10 Questions Preachers Should Ask Before Sunday Morning

I have been a pastor for almost a decade. I spend between 12-15 hours each week thinking, researching, and writing before I deliver the first words in my Sunday sermon.a The process of writing my sermon goes through a lengthy journey each week. I contemplate several questions from Monday to Friday which force me to edit and re-edit my manuscript. There is no perfect sermon, but a sermon that goes through revisions and asks import questions has a much better chance of communicating with clarity than the self-assured preacher who engages the sermonic task with nothing more than academic lenses.

I have compiled a list of ten questions I ask myself each week at some point or another.

Question #1: Is this language clear? When you write a manuscript ( as I do) you have an opportunity to carefully consider the language you use. I make a habit of reading my sermon out loud which leads me to realize that certain phrases do not convey the idea clearly. A well-written sermon does not necessarily mean a well-delivered sermon. Reading my sermons out loud causes me to re-write and look for other ways to explain a concept or application more clearly.

Question #2: Is there a need to use high theological language in this sermon? Seminary graduates are often tempted to use the best of their training in the wrong environment. People are not listening to you to hear your theological acumen. I am well aware that some in the congregation would be entirely comfortable with words like perichoresis and Arianism. I am not opposed to using high theological discourse. Words like atonement, justification, sanctification are biblical and need to be defined. But extra-biblical terms and ideologies should be employed sparingly. Much of this can be dealt in a Sunday School class or other environments. High theological language needs to be used with great care, and I think it needs to be avoided as much as possible in the Sunday sermon.

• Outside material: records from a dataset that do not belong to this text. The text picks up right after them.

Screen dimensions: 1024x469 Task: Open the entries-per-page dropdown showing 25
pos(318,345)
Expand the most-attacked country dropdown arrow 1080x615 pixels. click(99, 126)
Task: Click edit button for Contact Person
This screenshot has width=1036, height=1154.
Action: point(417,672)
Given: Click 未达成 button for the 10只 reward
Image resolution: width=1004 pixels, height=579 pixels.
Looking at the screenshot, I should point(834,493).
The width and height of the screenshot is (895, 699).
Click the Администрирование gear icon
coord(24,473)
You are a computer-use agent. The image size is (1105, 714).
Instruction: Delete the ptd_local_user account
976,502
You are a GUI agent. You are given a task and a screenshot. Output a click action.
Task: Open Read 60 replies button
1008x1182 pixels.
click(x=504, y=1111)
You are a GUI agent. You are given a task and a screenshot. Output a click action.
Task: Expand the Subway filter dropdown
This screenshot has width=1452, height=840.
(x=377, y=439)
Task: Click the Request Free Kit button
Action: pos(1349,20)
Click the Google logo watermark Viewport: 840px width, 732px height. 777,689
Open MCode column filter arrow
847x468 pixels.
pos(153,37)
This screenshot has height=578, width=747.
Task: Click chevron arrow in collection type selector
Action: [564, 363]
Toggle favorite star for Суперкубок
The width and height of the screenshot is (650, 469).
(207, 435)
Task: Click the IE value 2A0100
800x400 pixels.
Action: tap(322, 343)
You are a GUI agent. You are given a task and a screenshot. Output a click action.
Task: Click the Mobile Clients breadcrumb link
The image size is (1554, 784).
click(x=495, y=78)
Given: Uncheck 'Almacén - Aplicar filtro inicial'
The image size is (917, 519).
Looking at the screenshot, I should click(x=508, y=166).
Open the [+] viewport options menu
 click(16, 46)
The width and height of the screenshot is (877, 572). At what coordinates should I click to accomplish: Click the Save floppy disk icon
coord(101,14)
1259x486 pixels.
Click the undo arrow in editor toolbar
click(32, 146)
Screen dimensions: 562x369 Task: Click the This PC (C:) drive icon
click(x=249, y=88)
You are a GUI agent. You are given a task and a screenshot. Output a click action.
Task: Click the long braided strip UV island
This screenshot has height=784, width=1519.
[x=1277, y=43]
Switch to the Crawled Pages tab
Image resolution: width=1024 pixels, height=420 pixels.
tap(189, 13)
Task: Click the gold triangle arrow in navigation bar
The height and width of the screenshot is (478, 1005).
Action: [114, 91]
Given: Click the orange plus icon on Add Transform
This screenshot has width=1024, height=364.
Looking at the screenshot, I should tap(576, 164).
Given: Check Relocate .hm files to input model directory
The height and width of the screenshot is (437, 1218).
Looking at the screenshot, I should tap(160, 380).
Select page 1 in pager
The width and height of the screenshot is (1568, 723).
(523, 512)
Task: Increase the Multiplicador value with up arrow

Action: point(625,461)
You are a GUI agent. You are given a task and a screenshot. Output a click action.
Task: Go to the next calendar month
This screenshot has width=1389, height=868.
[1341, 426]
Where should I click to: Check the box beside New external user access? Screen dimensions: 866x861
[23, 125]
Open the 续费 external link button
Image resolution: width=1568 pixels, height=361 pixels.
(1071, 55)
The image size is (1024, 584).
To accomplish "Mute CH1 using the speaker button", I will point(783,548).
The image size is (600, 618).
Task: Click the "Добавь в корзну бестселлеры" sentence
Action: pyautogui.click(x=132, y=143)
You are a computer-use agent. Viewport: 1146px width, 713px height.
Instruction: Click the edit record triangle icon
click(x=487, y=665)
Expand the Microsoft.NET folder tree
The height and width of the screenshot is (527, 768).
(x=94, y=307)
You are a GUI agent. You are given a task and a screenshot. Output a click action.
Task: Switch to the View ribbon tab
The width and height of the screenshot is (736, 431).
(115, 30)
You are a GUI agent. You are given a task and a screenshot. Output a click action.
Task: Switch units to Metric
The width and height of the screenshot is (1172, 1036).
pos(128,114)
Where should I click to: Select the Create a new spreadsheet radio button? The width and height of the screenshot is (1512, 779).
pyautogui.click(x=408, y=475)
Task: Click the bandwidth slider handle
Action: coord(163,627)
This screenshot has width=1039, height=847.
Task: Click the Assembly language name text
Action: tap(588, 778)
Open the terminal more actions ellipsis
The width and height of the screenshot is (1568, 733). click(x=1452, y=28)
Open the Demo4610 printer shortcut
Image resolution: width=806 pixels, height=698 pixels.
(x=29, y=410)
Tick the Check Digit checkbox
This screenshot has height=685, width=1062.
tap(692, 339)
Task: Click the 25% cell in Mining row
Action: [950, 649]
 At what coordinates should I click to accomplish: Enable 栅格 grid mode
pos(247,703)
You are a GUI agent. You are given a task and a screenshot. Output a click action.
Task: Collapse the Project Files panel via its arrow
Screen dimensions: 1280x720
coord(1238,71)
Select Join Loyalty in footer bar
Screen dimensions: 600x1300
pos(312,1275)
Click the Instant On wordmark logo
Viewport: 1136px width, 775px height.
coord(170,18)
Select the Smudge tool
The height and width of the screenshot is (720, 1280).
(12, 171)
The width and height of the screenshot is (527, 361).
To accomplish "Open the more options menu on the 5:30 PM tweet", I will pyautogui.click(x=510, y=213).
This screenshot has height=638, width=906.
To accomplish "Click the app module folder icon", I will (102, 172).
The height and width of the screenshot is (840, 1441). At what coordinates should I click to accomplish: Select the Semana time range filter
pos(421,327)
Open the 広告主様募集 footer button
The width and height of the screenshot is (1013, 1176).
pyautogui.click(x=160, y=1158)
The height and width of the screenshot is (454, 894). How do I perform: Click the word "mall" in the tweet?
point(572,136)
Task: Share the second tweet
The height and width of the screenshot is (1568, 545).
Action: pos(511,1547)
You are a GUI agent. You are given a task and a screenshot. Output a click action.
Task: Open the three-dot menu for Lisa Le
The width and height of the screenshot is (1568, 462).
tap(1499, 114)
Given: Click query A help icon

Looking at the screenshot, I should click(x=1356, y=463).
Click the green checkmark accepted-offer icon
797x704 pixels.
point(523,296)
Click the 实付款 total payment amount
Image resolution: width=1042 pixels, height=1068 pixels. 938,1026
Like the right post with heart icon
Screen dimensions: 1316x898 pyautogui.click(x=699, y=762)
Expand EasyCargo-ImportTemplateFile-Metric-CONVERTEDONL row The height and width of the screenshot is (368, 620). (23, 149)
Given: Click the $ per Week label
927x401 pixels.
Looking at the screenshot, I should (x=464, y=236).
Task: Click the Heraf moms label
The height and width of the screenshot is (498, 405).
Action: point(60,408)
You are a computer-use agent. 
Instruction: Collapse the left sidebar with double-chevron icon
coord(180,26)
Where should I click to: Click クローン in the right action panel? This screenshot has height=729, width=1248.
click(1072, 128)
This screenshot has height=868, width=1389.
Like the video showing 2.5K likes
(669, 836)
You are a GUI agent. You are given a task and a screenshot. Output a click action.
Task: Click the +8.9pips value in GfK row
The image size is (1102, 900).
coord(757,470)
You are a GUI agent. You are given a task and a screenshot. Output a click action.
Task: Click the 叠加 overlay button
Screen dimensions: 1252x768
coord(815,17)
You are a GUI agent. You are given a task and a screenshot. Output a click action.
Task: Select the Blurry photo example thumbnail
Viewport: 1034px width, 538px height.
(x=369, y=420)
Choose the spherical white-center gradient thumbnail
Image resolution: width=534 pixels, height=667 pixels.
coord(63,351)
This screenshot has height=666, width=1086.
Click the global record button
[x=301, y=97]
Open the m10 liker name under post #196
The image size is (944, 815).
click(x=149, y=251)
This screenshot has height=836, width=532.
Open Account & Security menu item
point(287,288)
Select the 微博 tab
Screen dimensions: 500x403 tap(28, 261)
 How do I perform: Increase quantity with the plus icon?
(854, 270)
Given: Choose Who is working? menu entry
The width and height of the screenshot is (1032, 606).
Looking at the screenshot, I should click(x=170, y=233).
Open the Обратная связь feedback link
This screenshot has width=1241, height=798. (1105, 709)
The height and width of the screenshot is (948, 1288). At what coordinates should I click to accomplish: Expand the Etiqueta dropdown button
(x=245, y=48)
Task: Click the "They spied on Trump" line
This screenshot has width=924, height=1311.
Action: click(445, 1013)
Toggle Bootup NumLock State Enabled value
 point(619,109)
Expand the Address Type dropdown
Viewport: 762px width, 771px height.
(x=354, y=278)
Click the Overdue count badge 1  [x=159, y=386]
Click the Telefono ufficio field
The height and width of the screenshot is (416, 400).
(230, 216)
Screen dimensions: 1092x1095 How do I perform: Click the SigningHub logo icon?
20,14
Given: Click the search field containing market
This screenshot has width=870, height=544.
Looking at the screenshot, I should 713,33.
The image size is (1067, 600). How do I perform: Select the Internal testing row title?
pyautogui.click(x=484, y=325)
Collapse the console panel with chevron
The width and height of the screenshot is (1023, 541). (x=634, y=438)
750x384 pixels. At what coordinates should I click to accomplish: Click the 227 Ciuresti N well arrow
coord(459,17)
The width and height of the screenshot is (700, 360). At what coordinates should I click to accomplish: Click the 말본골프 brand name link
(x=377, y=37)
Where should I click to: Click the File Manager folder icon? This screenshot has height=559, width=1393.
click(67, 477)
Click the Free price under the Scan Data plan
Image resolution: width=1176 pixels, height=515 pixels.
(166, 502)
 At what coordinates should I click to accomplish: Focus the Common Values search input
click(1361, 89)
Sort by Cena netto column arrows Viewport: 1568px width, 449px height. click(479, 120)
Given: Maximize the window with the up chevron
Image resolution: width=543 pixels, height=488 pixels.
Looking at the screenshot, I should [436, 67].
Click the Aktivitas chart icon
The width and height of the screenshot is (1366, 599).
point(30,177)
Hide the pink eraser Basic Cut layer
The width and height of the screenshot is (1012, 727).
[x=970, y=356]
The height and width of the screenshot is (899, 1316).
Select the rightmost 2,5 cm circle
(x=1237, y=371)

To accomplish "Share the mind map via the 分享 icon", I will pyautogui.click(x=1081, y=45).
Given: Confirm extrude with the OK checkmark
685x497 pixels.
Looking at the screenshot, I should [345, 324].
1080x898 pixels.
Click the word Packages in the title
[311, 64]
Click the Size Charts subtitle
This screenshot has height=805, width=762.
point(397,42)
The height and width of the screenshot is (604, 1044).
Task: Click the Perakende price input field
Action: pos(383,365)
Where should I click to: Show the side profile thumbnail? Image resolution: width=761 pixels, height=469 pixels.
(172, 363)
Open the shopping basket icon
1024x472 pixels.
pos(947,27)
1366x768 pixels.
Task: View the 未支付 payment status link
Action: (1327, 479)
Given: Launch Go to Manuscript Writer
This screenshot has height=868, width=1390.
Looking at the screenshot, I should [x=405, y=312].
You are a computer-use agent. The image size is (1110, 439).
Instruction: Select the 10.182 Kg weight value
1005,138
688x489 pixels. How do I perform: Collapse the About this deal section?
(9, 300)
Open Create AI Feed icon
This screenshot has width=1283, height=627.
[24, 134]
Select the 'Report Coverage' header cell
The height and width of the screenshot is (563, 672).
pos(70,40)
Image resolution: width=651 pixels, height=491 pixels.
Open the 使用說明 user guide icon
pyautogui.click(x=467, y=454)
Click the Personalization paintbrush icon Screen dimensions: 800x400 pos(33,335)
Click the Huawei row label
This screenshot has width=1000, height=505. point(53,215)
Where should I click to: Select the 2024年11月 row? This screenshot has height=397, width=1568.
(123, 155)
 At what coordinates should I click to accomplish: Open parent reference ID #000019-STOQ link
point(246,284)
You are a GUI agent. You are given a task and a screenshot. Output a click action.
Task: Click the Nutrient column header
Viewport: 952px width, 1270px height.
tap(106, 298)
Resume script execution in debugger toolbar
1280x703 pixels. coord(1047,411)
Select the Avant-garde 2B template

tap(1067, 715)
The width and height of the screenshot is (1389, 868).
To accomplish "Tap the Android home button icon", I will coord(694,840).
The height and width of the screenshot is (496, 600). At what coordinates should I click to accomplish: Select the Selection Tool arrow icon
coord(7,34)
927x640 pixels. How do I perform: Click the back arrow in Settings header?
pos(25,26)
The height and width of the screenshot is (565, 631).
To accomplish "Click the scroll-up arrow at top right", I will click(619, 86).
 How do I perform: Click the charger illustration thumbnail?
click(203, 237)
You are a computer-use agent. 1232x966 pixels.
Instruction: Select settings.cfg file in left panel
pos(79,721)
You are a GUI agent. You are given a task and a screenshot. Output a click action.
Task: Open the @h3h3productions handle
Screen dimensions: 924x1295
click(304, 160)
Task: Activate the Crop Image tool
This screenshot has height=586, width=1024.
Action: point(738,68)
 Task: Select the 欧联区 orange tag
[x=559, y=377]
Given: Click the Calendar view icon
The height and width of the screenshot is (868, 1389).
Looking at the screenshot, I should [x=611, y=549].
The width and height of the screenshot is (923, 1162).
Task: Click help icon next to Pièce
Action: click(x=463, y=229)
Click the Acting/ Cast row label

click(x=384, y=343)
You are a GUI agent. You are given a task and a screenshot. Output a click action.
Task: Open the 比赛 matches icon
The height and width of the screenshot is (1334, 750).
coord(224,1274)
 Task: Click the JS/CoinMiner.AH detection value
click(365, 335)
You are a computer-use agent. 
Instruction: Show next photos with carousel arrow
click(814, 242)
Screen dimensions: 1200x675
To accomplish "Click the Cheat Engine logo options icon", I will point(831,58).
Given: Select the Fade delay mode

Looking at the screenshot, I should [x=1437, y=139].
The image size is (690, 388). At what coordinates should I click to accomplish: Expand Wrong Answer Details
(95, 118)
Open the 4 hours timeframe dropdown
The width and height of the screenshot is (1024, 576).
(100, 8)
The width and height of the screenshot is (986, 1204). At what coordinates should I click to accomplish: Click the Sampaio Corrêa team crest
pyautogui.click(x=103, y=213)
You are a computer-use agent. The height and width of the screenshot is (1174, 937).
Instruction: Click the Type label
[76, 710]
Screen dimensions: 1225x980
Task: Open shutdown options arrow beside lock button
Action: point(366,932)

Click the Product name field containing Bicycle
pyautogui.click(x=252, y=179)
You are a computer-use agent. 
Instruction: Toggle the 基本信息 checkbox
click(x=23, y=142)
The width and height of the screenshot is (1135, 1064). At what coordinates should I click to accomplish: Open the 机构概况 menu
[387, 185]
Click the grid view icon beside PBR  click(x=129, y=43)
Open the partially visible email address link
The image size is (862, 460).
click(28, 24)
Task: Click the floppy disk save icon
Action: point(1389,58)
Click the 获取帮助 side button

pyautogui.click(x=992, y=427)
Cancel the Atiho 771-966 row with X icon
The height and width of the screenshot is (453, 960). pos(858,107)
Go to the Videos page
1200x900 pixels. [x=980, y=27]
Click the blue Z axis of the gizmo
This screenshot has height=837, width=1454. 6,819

Question #3: Can I make this sermon even shorter? As I read my sermons each week, I find that I can cut a paragraph or two easily, or depending on how long you preach, perhaps an entire page. This is an important lesson for new preachers: not everything needs to be said. Shorter sermons–which I strongly advocateb–force you to say what’s important and keep some of your research in the footnotes where it belongs. Preachers need to learn what to prioritize in a sermon so as not to unload unnecessary information on their parishioners. (more…)

  1. Thankful for great interactions before this article was published. It helped sharpen my points  (back)
  2. By this I mean sermons no longer than 30 minutes  (back)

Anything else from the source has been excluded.